Es gehöre auch überlegt, wie die Mietpreissteigerungen abgeflacht werden können, so Felbermayr, es sei „nicht naturgegeben“, dass Mieten mit dem Verbraucherpreisindex steigen. Der Anstieg bei den Mieten sei schon in den vergangenen Jahren erfolgt und nun durch die Teuerung verschärft worden.
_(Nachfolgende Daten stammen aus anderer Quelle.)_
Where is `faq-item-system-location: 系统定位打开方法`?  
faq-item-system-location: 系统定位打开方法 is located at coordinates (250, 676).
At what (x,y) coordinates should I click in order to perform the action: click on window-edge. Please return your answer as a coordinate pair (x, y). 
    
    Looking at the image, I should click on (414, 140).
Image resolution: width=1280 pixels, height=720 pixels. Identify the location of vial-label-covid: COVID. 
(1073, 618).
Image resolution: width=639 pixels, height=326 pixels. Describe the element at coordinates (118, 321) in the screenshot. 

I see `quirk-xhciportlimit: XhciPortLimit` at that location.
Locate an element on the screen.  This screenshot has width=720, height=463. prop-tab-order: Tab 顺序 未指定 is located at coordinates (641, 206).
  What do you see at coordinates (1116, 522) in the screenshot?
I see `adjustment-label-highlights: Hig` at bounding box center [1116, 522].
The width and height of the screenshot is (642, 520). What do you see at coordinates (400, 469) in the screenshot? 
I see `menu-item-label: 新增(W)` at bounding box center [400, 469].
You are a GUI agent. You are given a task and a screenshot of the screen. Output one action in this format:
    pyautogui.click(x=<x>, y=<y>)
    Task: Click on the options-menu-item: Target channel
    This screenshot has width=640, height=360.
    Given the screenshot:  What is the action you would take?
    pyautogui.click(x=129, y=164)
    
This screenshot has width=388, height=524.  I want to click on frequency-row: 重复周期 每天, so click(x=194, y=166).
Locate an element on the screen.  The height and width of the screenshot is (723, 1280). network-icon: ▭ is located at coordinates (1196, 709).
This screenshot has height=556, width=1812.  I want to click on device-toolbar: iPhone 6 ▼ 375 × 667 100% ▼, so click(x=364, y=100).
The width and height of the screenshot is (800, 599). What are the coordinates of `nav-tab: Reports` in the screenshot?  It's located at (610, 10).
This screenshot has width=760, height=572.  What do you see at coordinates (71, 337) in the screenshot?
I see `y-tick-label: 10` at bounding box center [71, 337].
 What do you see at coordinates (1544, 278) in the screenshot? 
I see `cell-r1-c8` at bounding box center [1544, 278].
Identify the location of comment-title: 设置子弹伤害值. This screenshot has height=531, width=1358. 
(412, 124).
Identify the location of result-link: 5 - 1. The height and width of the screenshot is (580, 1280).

Es steigen nicht nur Mieten, auch die Betriebskosten.

Grundsätzlich gebe es in den heimischen Ballungszentren zu wenig Angebot im Vergleich zur Nachfrage, was die Preise anheize. „Da würde ich vor weiteren Zuschüssen warnen, ohne darüber fundamental nachzudenken.“ Es gebe auch international Belege in Richtung einer zunehmenden Monopolisierung, es handle sich auch um ein Wettbewerbsthema.

Ruf nach Stärkung von Wettbewerbsbehörde

In dem Zusammenhang mit dem Wettbewerbsthema forderte der Wissenschaftler eine Stärkung der Bundeswettbewerbsbehörde (BWB), die auf solche Themen „sehr genau angesetzt“ gehöre. „Da gehört sicher bei den Ressourcen nachgelegt“, so Felbermayr über die Ausstattung der BWB. Es könne sein, dass es durch starke Konzentrationen Preistreiberei gebe. „Ein Blick darauf tut sicher gut.“

Mangel an Arbeitskräften beheben

Im Kampf gegen den Mangel an Arbeitskräften ist laut WIFO-Chef Gabriel Felbermayr ein Cocktail an Maßnahmen notwendig.

Dass es keine größere Reform der Arbeitslosenversicherung gibt, weil sich ÖVP und Grüne nicht einigen konnten, bedauerte der WIFO-Chef. Die Thematik müsse in der nächsten Legislaturperiode angegangen werden. Zu besseren Anreizen, auch im etwas höheren Alter noch weiter zu arbeiten, sagte Felbermayr sinngemäß, dass das zwar gut sei, aber auch kein echter Hebel bezogen auf die Zahl der lukrierbaren Arbeitskräfte. Vielmehr sei hierzulande das Teilzeitniveau viel zu hoch und viel zu wenige Frauen stünden im Arbeitsleben: Eine nachhaltige Reform brauche auch einen „Cocktail an Maßnahmen“.